Mapping the Brain's Shifting States in Alzheimer's Disease
Source PublicationAlzheimer's Research & Therapy
Primary AuthorsShi, Li, Ci et al.

Alzheimer’s disease is not a static condition but a spectrum that evolves from subtle subjective decline to full dementia. In a comprehensive study of 239 participants, researchers utilised resting-state fMRI to observe 'dynamic functional connectivity'—essentially, how different brain regions communicate and synchronise over time. Using a sophisticated analysis method called LEiDA, the team identified ten recurring brain states and mapped their behaviour across disease progression.

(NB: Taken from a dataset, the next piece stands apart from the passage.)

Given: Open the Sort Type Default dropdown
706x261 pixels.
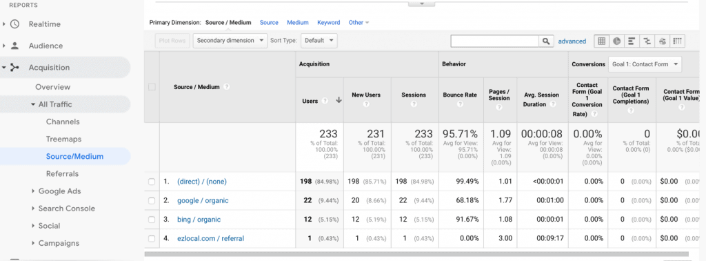Looking at the screenshot, I should coord(319,41).

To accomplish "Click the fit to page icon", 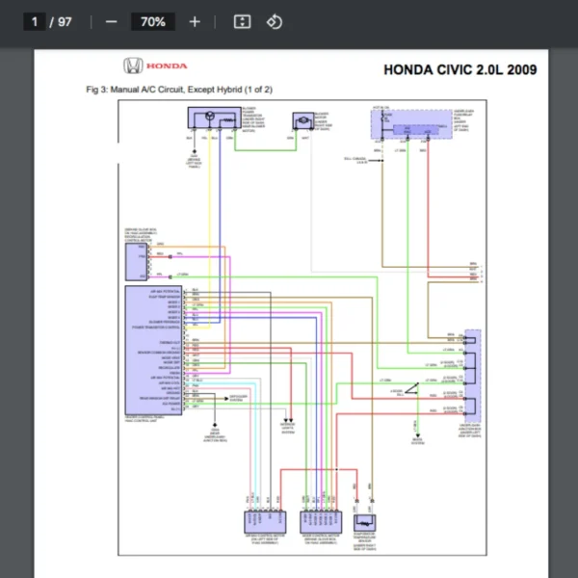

The findings reveal a distinct timeline of dysfunction. In the earliest stages, the primary issue involves the brain's ability to switch between states, manifested as altered transition probabilities. However, as the disease advances, the problem shifts to stability; the brain spends abnormal amounts of time—or 'dwell time'—locked into specific patterns. One critical brain state, characterised by synchronised activity in attention and default mode networks, emerged as a hub for cognitive deterioration.
By integrating these scans with gene expression data, the study linked this dysfunctional state to glycine-mediated synaptic pathways. This connection suggests that an imbalance between excitatory and inhibitory signals at the molecular level underpins the large-scale network failures observed in the scans.